Dimensions of design space for data availability

The problem of data availability must be solved in order to unlock huge increases in blockchain throughput. Data availability sampling (DAS) is a hot topic in this space, but it is only one dimension in the multi-dimensional design space for data availability. Verifiable information dispersal (VID) is another underrated dimension in this space. In this post we shine a spotlight on the distinction between DAS and VID, and we guide you along Espresso’s path through this design space.

The data availability problem

A core challenge for public blockchains is to scale to support billions of users with high data throughput and low latency. In such a demanding regime for performance most network nodes do not have enough resources to process a new block’s entire payload in the short time before it is finalized by the network. Instead this payload data must be stored off-chain by specialized storage nodes. A data availability (DA) solution is needed to guarantee that a new block will be finalized only if its payload is available for retrieval to anyone who requests it.

All existing solutions for DA begin with an erasure code: the block’s payload is supplemented with redundant data so that the entire payload can be recovered from any sufficiently large subset of the erasure-coded data. This erasure encoding ensures that no small set of rogue storage nodes could cause the loss of precious payload data, either by accident or by attack.

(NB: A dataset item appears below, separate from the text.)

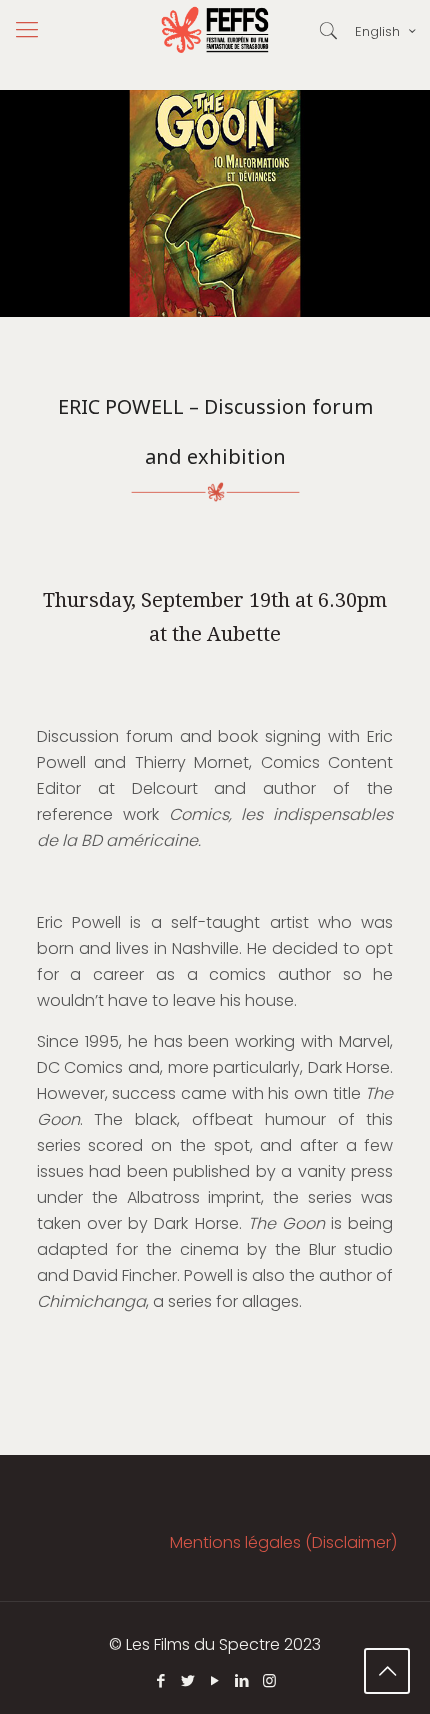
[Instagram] (269, 1680)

What is data availability sampling (DAS)?

Data availability sampling (DAS) is a “random audit” strategy for DA where some nodes in the network—call them sampling nodes—each select a small number of random pieces of erasure-coded payload data and query the storage nodes for those pieces. If the storage nodes respond successfully to sufficiently many of these queries then it is cryptographically certain that the payload is available. This certainty grows with the number and diversity of sampling nodes.

It does not take much bandwidth or compute resources to run a sampling node. A sampling node could, for example, be a light client run by an end user. In a sense, each additional light client who participates as a sampling node makes a meaningful contribution to the security of the network.

DAS is employed by Celestia and it is a part of Ethereum’s danksharding proposal.

What is verifiable information dispersal (VID)?

Verifiable information dispersal (VID) is another strategy for DA where the erasure-coded payload is partitioned into small shares. These shares are dispersed among the storage nodes so that

  1. The full payload can be reconstructed from only a subset of shares. Thus, the payload is available even when some storage nodes are unwilling or unable to provide their shares on request.
  2. Individual shares can be verified against a block commitment. This property protects against corrupted data from malicious storage nodes or a malicious block disperser.

Proof-of-stake networks such as Ethereum already rely on honest-majority assumptions, so VID solves DA under existing threat models.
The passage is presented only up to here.